_ASSIGNMENT_. Would you please transcribe, exactly as written, the lines of the entries below starting at the one that holds "Expand the dropdown arrow icon in top toolbar" and ending at the one that holds "The width and height of the screenshot is (462, 353).", both included?

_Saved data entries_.
--*--
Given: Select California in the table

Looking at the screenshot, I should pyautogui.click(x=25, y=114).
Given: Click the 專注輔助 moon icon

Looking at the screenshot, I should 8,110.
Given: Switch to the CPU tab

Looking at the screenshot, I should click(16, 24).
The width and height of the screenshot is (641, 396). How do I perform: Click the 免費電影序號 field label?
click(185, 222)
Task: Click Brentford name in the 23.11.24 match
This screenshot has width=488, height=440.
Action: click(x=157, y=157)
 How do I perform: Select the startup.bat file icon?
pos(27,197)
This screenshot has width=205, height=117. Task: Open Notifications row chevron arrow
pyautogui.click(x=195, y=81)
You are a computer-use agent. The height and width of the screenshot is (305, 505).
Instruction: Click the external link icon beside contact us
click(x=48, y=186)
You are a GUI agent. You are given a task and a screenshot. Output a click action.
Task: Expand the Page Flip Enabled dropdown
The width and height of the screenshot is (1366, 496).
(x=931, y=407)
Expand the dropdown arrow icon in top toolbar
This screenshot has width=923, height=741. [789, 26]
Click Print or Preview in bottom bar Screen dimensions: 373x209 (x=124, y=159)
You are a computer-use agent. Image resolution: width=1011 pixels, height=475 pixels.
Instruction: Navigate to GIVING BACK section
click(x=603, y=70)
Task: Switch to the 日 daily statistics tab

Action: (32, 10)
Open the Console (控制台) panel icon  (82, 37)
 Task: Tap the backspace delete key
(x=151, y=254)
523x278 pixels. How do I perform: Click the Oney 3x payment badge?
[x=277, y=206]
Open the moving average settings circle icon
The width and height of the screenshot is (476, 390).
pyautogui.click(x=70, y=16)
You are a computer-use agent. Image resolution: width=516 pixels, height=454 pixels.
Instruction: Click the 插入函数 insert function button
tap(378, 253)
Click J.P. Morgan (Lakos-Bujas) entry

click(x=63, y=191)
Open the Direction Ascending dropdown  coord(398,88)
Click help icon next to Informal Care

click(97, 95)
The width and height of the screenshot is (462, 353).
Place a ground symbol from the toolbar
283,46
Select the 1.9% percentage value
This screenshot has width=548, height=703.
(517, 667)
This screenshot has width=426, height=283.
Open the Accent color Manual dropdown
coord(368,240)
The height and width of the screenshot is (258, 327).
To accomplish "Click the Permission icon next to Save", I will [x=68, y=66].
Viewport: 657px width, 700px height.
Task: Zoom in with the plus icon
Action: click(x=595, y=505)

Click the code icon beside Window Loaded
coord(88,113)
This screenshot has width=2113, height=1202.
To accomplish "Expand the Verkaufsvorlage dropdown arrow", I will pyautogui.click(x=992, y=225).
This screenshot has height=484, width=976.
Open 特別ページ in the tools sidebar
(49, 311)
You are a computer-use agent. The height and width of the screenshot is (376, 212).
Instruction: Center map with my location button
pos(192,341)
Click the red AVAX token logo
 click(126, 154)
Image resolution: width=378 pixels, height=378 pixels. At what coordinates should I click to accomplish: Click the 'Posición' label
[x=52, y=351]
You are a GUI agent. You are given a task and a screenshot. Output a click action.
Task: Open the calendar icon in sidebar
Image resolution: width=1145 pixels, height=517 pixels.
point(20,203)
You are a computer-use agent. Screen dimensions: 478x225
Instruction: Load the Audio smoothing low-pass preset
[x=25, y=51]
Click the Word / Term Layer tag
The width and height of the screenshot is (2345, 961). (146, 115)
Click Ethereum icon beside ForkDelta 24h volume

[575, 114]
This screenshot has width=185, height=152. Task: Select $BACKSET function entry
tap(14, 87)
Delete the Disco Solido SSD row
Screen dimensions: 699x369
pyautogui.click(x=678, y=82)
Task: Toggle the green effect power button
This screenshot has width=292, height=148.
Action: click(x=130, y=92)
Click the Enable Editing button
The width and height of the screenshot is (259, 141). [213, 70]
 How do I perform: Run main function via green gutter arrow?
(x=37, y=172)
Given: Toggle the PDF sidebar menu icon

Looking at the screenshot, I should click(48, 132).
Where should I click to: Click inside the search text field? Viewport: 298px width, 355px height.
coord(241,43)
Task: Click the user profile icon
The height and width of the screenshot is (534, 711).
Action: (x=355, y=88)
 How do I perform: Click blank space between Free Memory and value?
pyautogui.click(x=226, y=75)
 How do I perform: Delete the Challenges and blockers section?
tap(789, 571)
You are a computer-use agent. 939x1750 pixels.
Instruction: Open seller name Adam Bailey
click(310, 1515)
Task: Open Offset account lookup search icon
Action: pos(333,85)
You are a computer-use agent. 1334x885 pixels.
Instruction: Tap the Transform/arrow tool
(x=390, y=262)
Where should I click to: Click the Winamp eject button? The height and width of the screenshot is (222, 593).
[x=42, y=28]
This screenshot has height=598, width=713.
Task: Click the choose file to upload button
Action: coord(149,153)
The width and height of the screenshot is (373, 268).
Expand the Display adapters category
--*--
_TASK OUTPUT_.
Expand the dropdown arrow icon in top toolbar
This screenshot has width=923, height=741. [789, 26]
Click Print or Preview in bottom bar Screen dimensions: 373x209 (x=124, y=159)
You are a computer-use agent. Image resolution: width=1011 pixels, height=475 pixels.
Instruction: Navigate to GIVING BACK section
click(x=603, y=70)
Task: Switch to the 日 daily statistics tab

Action: (32, 10)
Open the Console (控制台) panel icon  (82, 37)
 Task: Tap the backspace delete key
(x=151, y=254)
523x278 pixels. How do I perform: Click the Oney 3x payment badge?
[x=277, y=206]
Open the moving average settings circle icon
The width and height of the screenshot is (476, 390).
pyautogui.click(x=70, y=16)
You are a computer-use agent. Image resolution: width=516 pixels, height=454 pixels.
Instruction: Click the 插入函数 insert function button
tap(378, 253)
Click J.P. Morgan (Lakos-Bujas) entry

click(x=63, y=191)
Open the Direction Ascending dropdown  coord(398,88)
Click help icon next to Informal Care

click(97, 95)
The width and height of the screenshot is (462, 353).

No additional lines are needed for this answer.